You can tell a lot about a person on a first date. How he or she looks is only one of the minor factors. By being in someone’s presence you can pick up on a whole bunch of verbal and non-verbal cues. Does the person have a good laugh? Do they scratch their butt a lot? Do they smell of onion? You may not walk away knowing you want to spend the rest of your life with the person, but you at least have a general idea of who they are.
When meeting someone online, all that goes out the window. Which, let’s face it, may be a good thing for those out there with onion breath and a donkey-laugh. It may also be a good thing for those of us who are just a little too quick to judge. Meeting someone online gets all of that stuff out of the way and burrows right down to the actual person, their personality.

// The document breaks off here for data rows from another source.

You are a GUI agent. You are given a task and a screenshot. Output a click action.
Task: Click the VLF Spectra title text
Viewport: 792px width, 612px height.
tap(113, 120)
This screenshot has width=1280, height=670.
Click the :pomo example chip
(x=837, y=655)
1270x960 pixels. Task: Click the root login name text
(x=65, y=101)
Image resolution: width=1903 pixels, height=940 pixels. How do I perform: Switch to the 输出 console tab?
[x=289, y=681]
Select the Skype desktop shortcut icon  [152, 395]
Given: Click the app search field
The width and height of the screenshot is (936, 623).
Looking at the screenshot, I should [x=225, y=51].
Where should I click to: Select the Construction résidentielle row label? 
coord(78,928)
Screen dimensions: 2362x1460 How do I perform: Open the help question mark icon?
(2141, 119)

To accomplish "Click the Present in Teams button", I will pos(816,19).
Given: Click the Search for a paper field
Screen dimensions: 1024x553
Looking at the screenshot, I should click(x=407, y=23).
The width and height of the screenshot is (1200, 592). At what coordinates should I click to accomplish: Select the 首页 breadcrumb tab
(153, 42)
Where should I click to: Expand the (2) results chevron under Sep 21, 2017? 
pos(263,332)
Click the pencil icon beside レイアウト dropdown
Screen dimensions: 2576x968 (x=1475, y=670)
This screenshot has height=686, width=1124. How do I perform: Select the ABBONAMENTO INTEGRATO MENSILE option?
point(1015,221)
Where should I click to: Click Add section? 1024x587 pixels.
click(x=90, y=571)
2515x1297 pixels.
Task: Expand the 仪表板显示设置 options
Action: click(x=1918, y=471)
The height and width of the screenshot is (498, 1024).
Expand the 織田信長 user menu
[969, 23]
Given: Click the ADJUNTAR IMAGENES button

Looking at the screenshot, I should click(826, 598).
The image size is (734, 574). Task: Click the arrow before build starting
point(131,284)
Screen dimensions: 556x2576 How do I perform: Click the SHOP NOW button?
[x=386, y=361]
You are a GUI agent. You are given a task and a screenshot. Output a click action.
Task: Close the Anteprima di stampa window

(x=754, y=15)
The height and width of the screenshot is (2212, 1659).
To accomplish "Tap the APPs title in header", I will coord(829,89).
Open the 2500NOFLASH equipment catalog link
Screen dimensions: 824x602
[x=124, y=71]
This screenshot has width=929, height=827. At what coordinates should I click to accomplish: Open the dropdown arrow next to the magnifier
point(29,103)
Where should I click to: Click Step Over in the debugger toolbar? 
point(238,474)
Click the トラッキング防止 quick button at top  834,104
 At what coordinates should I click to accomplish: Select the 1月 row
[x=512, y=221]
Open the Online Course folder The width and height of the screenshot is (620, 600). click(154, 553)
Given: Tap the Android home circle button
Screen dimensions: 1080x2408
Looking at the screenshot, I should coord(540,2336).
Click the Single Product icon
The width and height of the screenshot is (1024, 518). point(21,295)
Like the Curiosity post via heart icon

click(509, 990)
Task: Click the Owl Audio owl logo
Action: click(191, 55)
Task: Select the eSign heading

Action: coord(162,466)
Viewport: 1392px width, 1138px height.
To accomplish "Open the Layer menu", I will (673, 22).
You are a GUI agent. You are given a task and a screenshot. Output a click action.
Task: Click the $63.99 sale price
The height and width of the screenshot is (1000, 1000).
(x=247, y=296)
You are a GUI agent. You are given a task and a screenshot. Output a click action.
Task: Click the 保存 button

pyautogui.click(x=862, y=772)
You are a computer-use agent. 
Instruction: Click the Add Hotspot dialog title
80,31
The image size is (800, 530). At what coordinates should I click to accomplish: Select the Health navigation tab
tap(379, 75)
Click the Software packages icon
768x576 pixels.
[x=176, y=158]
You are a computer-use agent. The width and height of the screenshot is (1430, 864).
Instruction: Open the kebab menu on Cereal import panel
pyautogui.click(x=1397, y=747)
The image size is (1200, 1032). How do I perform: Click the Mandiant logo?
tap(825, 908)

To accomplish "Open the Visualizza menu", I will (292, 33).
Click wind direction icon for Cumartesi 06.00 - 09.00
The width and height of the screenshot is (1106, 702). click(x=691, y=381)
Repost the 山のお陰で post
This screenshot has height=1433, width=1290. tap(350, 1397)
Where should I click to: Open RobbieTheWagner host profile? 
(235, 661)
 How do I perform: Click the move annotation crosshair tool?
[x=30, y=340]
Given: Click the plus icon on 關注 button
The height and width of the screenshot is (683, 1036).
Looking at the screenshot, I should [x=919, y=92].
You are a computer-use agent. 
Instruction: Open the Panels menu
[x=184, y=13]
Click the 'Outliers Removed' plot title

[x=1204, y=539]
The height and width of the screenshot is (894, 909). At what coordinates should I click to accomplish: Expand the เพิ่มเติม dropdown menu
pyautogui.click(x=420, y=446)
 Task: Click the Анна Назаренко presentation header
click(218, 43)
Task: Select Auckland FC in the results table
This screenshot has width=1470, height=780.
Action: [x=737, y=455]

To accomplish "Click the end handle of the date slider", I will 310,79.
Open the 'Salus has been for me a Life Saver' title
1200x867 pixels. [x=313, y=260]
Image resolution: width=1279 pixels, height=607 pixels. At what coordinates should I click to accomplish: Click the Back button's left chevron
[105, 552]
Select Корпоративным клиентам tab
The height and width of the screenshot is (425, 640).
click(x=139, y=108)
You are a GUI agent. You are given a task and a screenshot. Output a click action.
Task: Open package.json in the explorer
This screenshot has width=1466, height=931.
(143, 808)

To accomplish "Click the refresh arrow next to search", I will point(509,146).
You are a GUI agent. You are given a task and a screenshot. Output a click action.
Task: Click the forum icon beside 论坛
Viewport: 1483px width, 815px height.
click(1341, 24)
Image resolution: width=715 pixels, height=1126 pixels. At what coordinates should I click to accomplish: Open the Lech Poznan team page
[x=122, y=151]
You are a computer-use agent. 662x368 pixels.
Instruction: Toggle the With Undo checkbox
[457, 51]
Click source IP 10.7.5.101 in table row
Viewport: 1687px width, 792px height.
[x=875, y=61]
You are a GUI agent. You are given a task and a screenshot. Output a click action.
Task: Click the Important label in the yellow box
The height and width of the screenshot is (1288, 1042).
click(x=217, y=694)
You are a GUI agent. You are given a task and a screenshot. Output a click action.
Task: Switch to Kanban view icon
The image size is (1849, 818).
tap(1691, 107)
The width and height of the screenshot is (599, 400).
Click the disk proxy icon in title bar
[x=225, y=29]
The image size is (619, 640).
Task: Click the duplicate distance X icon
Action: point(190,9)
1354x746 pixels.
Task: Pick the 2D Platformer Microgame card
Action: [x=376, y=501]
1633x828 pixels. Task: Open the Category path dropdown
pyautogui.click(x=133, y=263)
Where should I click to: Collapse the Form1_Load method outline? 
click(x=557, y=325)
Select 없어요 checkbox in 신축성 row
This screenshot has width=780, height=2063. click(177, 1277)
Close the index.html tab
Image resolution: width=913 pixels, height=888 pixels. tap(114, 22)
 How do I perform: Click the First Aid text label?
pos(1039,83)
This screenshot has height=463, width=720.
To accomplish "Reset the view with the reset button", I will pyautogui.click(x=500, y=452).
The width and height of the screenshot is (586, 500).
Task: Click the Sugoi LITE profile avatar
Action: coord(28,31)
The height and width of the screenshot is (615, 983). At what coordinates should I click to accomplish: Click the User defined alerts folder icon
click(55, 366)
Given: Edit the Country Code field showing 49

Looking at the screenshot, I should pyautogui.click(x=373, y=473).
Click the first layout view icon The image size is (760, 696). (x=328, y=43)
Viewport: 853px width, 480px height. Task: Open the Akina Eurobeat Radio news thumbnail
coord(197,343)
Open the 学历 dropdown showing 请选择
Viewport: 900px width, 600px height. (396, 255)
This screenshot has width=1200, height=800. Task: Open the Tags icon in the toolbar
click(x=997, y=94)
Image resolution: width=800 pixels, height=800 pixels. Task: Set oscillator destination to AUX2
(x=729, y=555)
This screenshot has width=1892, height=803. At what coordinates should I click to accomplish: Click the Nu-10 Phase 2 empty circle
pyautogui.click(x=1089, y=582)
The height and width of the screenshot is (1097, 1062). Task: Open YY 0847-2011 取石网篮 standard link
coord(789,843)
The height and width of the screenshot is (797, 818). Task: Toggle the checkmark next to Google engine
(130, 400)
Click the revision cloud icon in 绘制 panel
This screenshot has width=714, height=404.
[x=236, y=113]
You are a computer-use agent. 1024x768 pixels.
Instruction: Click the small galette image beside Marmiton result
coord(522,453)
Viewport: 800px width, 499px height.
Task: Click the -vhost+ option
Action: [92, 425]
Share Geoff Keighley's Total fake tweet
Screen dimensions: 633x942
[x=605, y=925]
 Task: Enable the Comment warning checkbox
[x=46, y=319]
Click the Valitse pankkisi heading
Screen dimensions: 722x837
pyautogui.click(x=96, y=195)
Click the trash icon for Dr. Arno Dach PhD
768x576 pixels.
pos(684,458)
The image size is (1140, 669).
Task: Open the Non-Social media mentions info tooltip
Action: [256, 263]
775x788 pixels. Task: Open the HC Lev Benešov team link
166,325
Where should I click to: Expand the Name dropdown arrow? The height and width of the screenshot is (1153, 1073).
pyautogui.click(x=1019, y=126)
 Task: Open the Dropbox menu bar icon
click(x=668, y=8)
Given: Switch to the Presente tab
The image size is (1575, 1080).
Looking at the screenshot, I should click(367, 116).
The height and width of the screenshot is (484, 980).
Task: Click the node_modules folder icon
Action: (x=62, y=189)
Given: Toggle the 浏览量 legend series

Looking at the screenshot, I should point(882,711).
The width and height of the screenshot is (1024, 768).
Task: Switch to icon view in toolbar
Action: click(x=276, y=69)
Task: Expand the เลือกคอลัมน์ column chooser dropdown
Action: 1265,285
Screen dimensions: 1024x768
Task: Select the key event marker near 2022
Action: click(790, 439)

Online, relieved of the pressure of sound, sight, smell and social performance, you are free to make conversation and be judged on that conversation alone. You have time to think of witty responses, and who cares if your own giggles are a little off-key? You also have a much wider variety of dates to choose from, with geography removed from the equation and, conveniently, social profiles that scope out what you have in common.
It’s easy. Very easy. And that’s possibly why dating sites such as Match.com and Plenty of Fish are in the top 500 websites in the world, according to internet ranking site Alexa. Perhaps, however, it’s a bit too easy.
Fantasy
How much of an online relationship is real? And how much is just fantasy? The human mind is brilliant at filling in the gaps.
Psychotherapist Khalid Sohail says: “I feel that the mystery of internet relationships stimulates people’s imagination and they start the relationship merging reality with fantasy.”
She has treated many patients who have been hurt by internet relationships, either because one party consciously lied about who they were or because of different ideas about the status of the relationship.
Sociologist John Thompson makes a similar point, calling virtual partners “malleable”. The physical distance helps you shape the person according to your own wishes, feelings and desires.
The physical distance also enables the relationship to be slotted into one’s daily life, conveniently there when you need it and gone when you need to concentrate on something else.
Keep it real
The key, according to most online dating advice sites, is to try to transition the relationship from virtual into real as soon as possible to prevent the fantasy from taking over.
In the case of dating someone on the other side of the world, this can be difficult. It can also be hard even if you live a few blocks away. There is always the chance that meeting the person in real life will destroy the image you have of them, or worse, theirs of you. But isn’t it a case of sooner rather than later? To make the transition easier, you can send photos, make phone calls and eventually move on to the webcam.